XII. The respondent's arguments are summarised as follows.
Main request
Claim interpretation - claim 1
The claim did not cover chimeric polypeptides comprising full-length lysostaphin.
Inventive step (Article 100(a) and Article 56 EPC) - claim 1
Closest prior art
It was agreed that the disclosure in document D5 of a fusion of the truncated S. agalactiae bacteriophage B30 endolysin to the mature lysostaphin protein of
S. simulans was the closest prior art.
Objective technical problem
The claimed polypeptide differed from the fusion protein in document D5 in that the MD was from ORF56 CHAP and not from B30, and in that it comprised the CBD of a heterologous endolysin whereas the chimeric polypeptides of document D5 contained the full-length lysostaphin.
There was no side-by-side comparison of the bactericidal activity of the claimed polypeptide and the peptide disclosed in document D5.
However, the patent provided data on the stability of chimera 128 (see paragraphs [0180] and [0182]), which fell under claim 1 and was more stable than the polypeptide of document D5 (see page 2991, right-hand column, first paragraph).

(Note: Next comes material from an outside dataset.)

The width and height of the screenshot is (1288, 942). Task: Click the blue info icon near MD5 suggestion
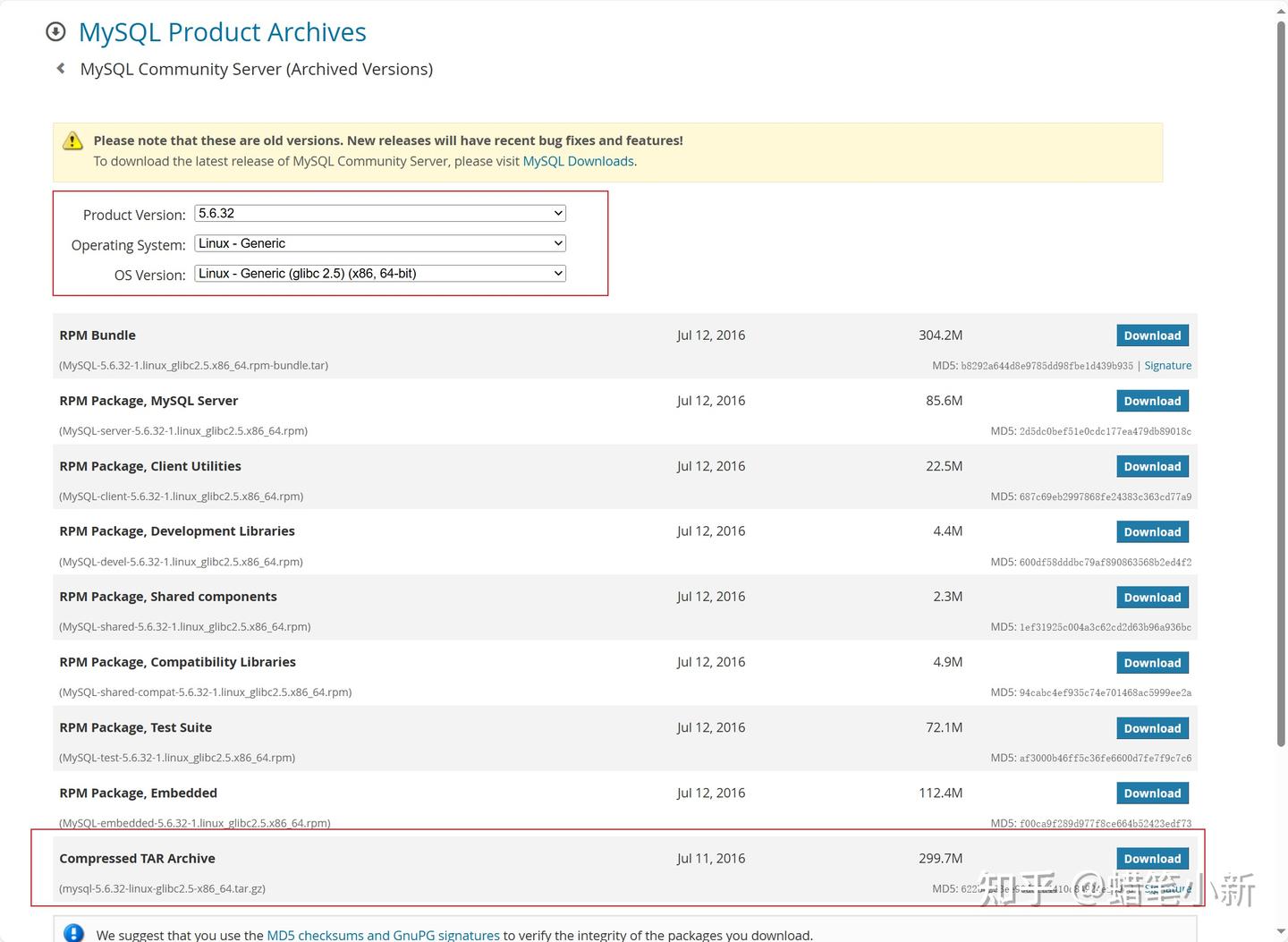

The objective technical problem to be solved was providing a fusion protein with a minimal catalytic domain that retained good bactericidal activity and could be purified and stored conveniently.
Obviousness of the claimed solution
Documents D2 and D7 did not disclose that ORF56 comprised a CHAP domain (see reasons set out in
point 3.2., third paragraph, of the decision under appeal).
The teaching of document D5 discouraged the skilled person from producing the claimed chimeric polypeptides.
Starting from the disclosure in document D5, the skilled person was only taught to produce fusion proteins that would have activity against S. agalactiae and S. aureus.
The skilled person looking to provide further polypeptides with bactericidal activity would not replace the CHAP-containing portion of B30 endolysin from document D5 with a domain having the same activity as the second domain, and thus would not swap the B30 endolysin domain for the MD of ORF56.
Auxiliary request 1
Admittance (Article 13 RPBA 2007)
The amendments made were clearly allowable under Article 123(2) EPC. The basis for the subject-matter was found in paragraphs [0014], [0033], [0052], [0174], [0175] and [0177], and on page 4, lines 18 to 20 and page 69, lines 15 to 16 of the application as filed.
The request addressed the inventive step issue raised with respect to claim 1 of the main request.
Auxiliary request 2
Admittance (Article 13 RPBA 2007)
The claimed subject-matter was based on page 69,
lines 15 to 23, paragraphs [0037], [0088] and [0133], and page 27, lines 26 to 28 of the application as filed.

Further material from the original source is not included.